● DATASET EXCERPTS
★ ★ ★ ★ ★

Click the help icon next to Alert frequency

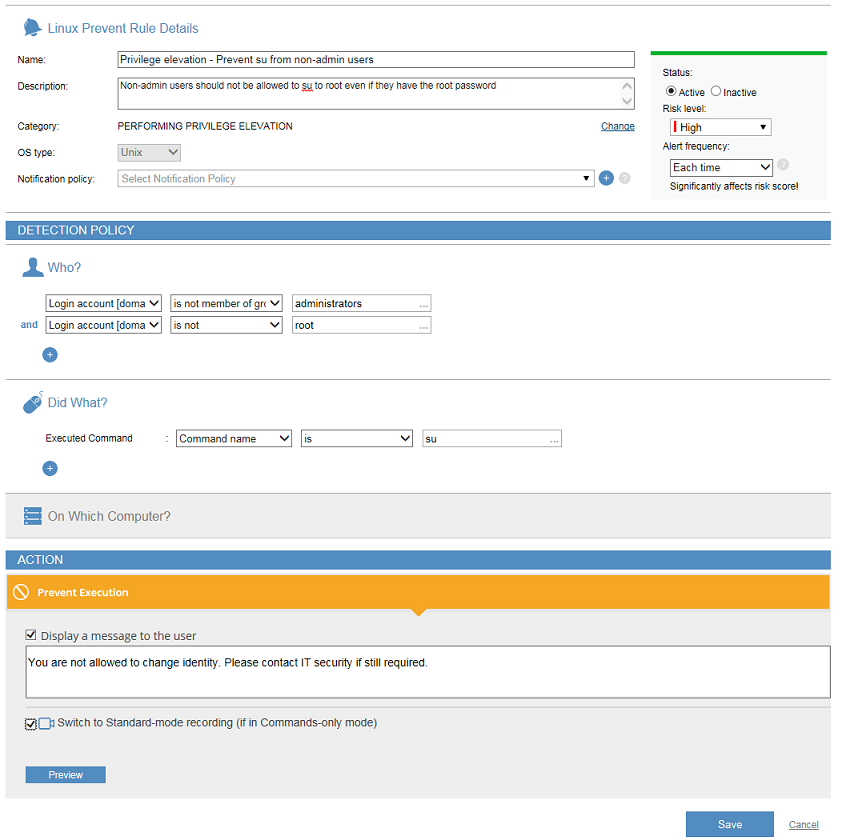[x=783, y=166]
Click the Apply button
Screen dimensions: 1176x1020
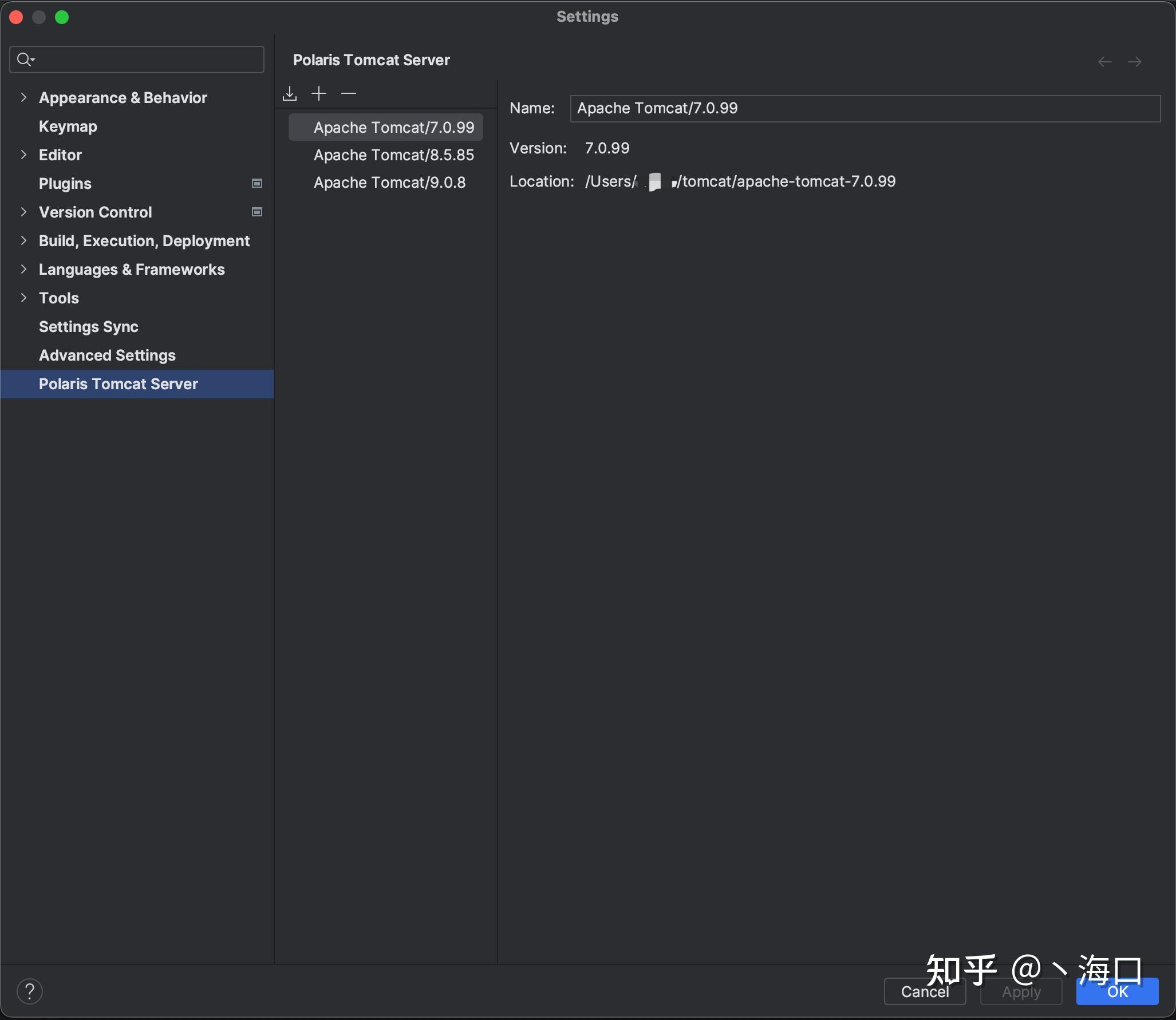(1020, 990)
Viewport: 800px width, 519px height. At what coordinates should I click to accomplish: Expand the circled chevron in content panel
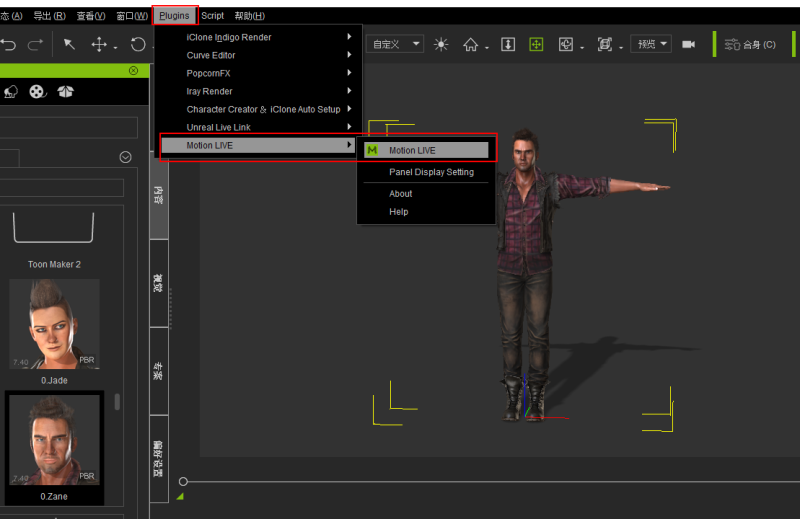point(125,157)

★ ★ ★ ★ ★

● CHALLENGE
Transcribe the stretch from the line containing "Viewport: 800px width, 519px" through the end of the entries, leaving the pictures out of your answer.

● FINISHED EXERCISE
Viewport: 800px width, 519px height. At what coordinates should I click to accomplish: Expand the circled chevron in content panel
point(125,157)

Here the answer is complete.